NBA Playoffs heat up
This weekend, the National Basketball Association begins its Conference
Finals. The NBA Playoffs started off with a whimper—as player
after player fell with injuries—and things seemed almost to be
doomed. However, now that we're down to the final four, the NBA has got to
be excited with its prospects for matchups.
In the Western Conference, the Spurs, persistently rumored to be too old to
get the job done—yet consistently making deep playoff runs—have mowed
over every opponent they've faced. They blanked both the Utah Jazz as well
as the L.A. Clippers. Going 8-0, though, the Spurs would have you
believe, means nothing. They are a focused group, led by the coach and
player examples of Gregg Popovich and Tim Duncan, both of whom have been
around the block more than a few times. The Jazz and the Clips both had
a couple opportunities where they could have stolen a game or two, but they
were ultimately pushed by the mettle of the veteran Spurs.
In stark contrast to that aged wisdom stand the Oklahoma City Thunder.

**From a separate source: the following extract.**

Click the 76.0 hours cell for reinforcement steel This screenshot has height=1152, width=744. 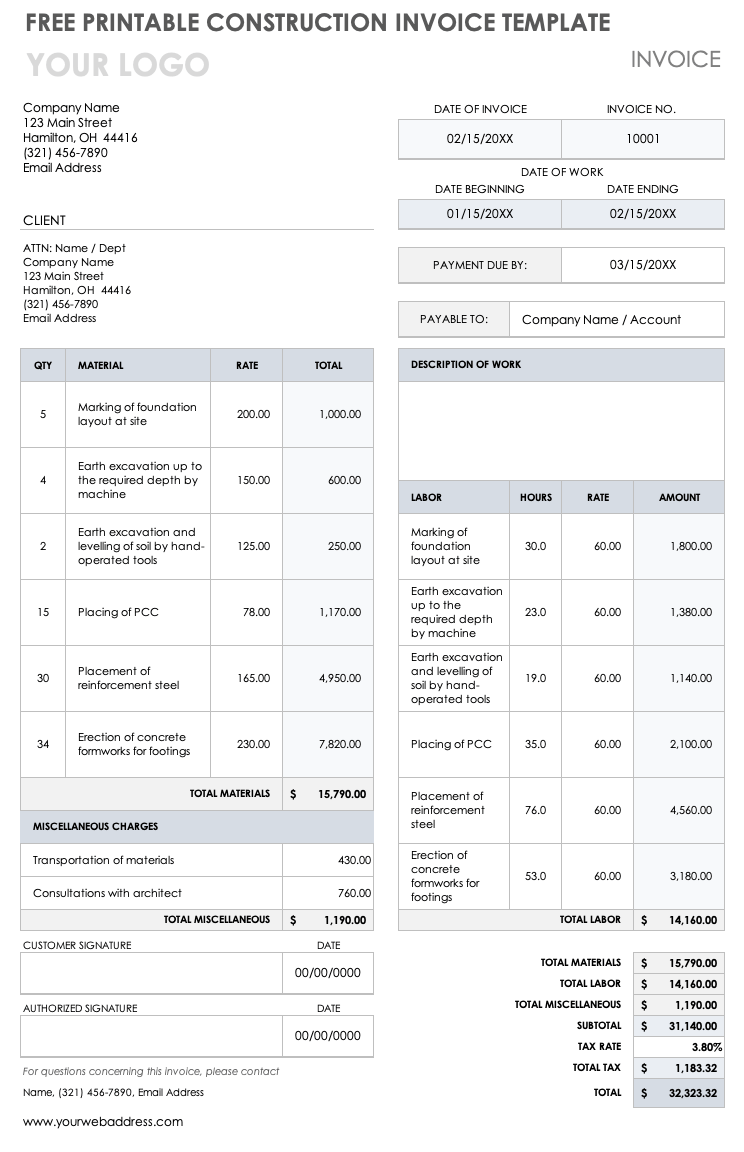[x=536, y=810]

Despite being one of the youngest teams in the league, no one can make the
claim that this group is not experienced. They have made the playoffs for
the last three years, and have progressed farther for the last two. This
year, they are expected to challenge the Spurs for the Western Conference
title, regardless of how good San Antonio looks. The expectation in
Oklahoma City is to win an NBA Championship, or the season will be
considered a loss. This speaks highly to the atmosphere in the newest NBA
market, and shows how committed the coach and players—not to mention
ownership—are to the overall goal. The Thunder are led by a three-headed
monster of Kevin Durant, Russell Westbrook and super-sub—and Sixth
Man of the Year award-winner—James Harden. Their youth and speed will be tested by the Spurs in one of the most highly anticipated series, kicking off tonight at 6:30 p.m.

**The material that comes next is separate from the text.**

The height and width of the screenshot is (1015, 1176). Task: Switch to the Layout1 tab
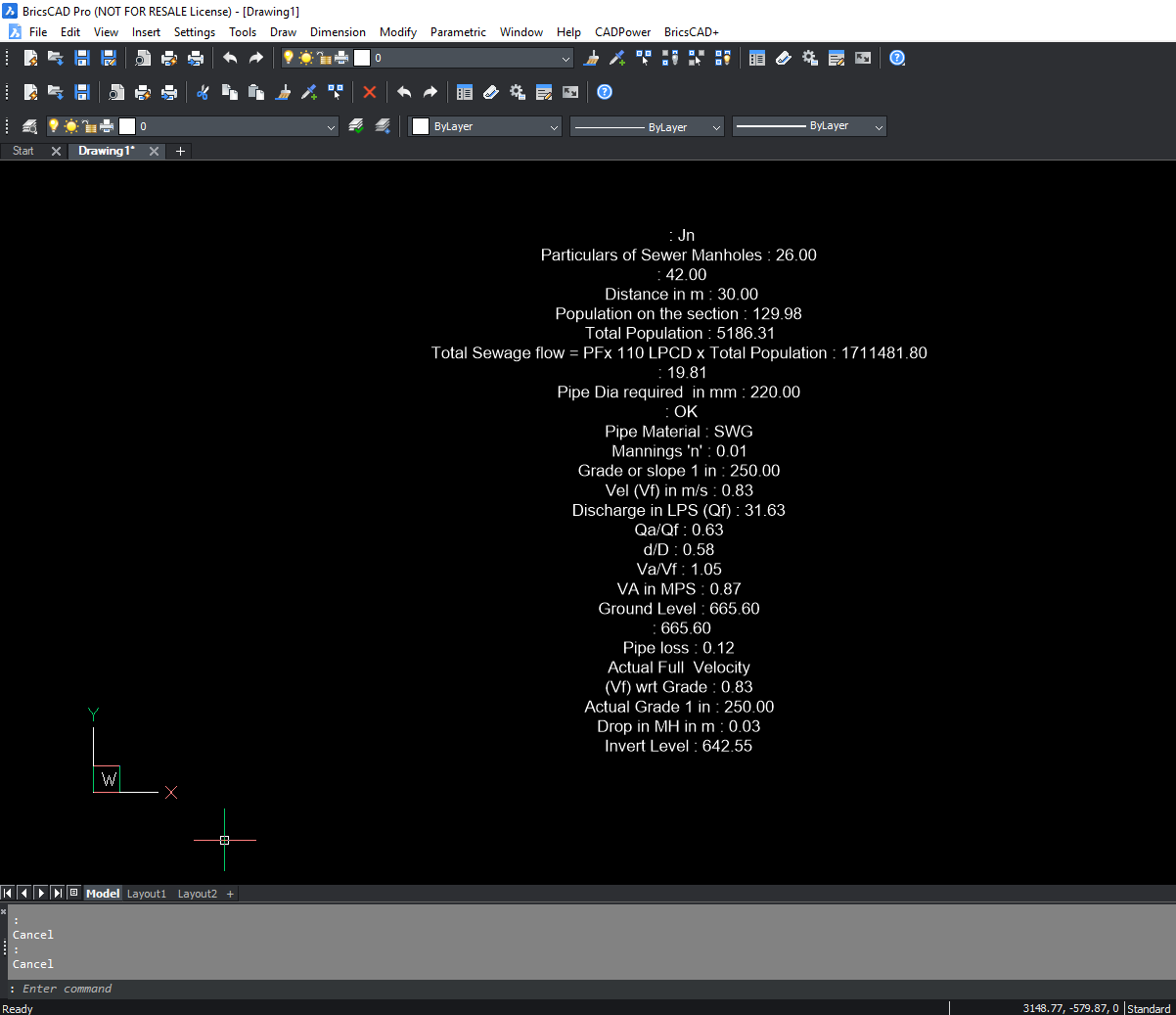147,894
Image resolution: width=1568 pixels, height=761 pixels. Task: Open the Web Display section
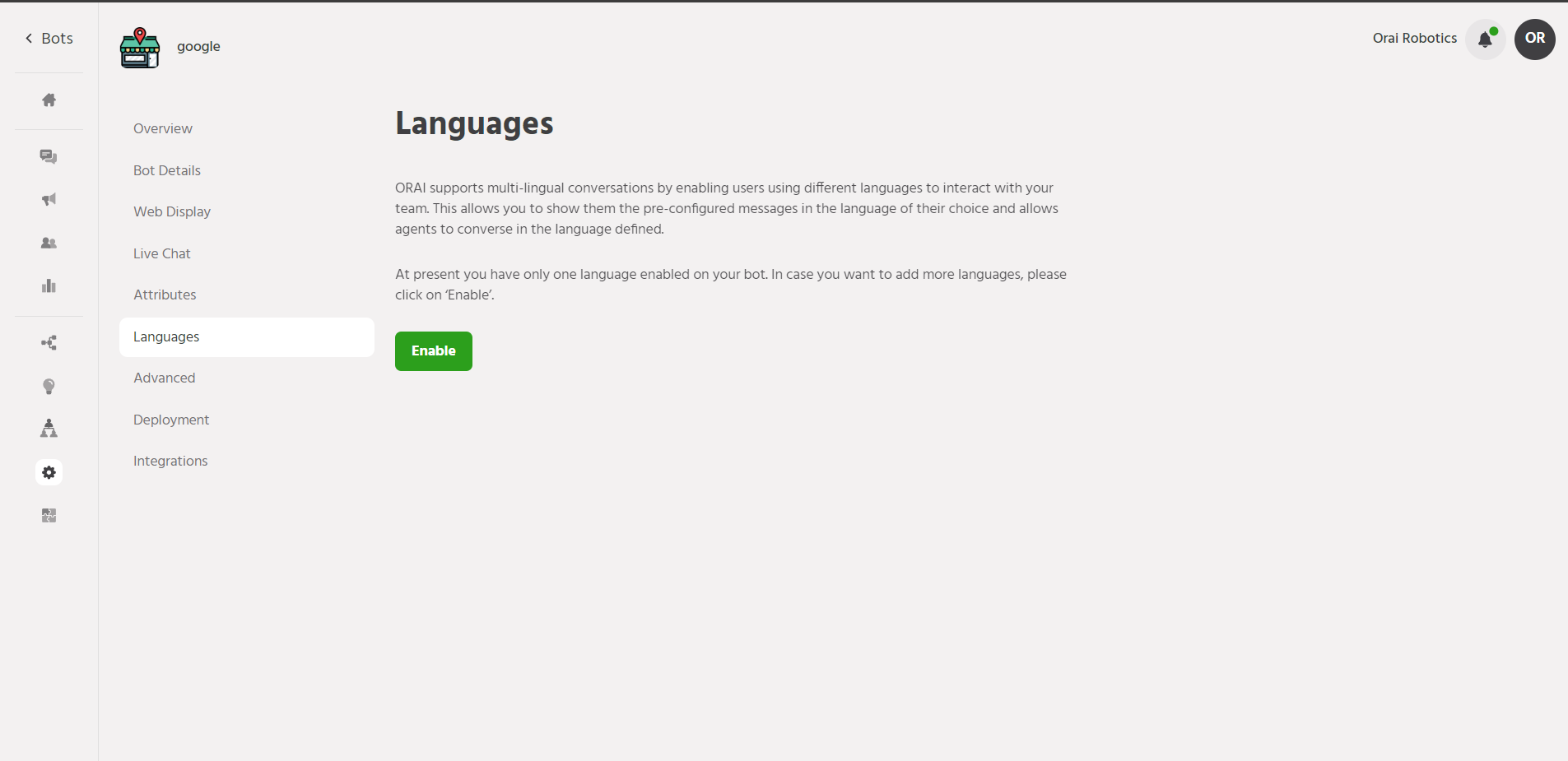(172, 211)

In the Eastern Conference, proceedings have been understandably marred by
Derrick Rose's absence. If Chicago had been around, most people agree that things might have gone differently. But Rose is out for up to a year
with an ACL injury, and the Miami Heat capitalized on that opportunity to
roll to the Conference Finals for a second year in a row. After their loss
in the NBA Finals last year, the Heat have congealed in the last few weeks
of the Playoffs to look as good as any other team. Their being tested
physically by the Indiana Pacers was probably a great thing for team unity
and proof to guys on the team not named LeBron James or Dwyane Wade
that they deserve to be in this spot. Like the young Thunder in the West,
the Heat will not be satisfied with making these Conference Finals, though.
Their goal, remember, is not one, not two championships, but a dynasty.
Standing in the way of that dynasty, fittingly enough, once again, are the
Boston Celtics. Last year when LeBron and company finally beat the Celtics, the moment overwhelmed him. It was cathartic. The same pressure is not there for James or the rest of the Heat, but it definitely is on the Celtics. Dismissed all
year as too old, as having only this run left in them, the Celtics have
relied heavily on ace point guard Rajon Rondo, who notched a
triple double in closing out the Philadelphia 76ers yesterday. Paul Pierce and Ray Allen have wavered back and forth from their old, reliable selves to unsure players. The other rock in Boston has been Kevin Garnett who still appears hungry long after pundits predicted he'd be making an impact.
It'd be easy—and wrong—to summarize both of these series as the young,
upstart teams versus the grizzled vets, trying to make one last stand. But
there's no denying that there is a sea change afoot in the NBA. This year's
Conference Finals may see some of those prognostications, that merely one or
two years ago sounded absurd, spring to life.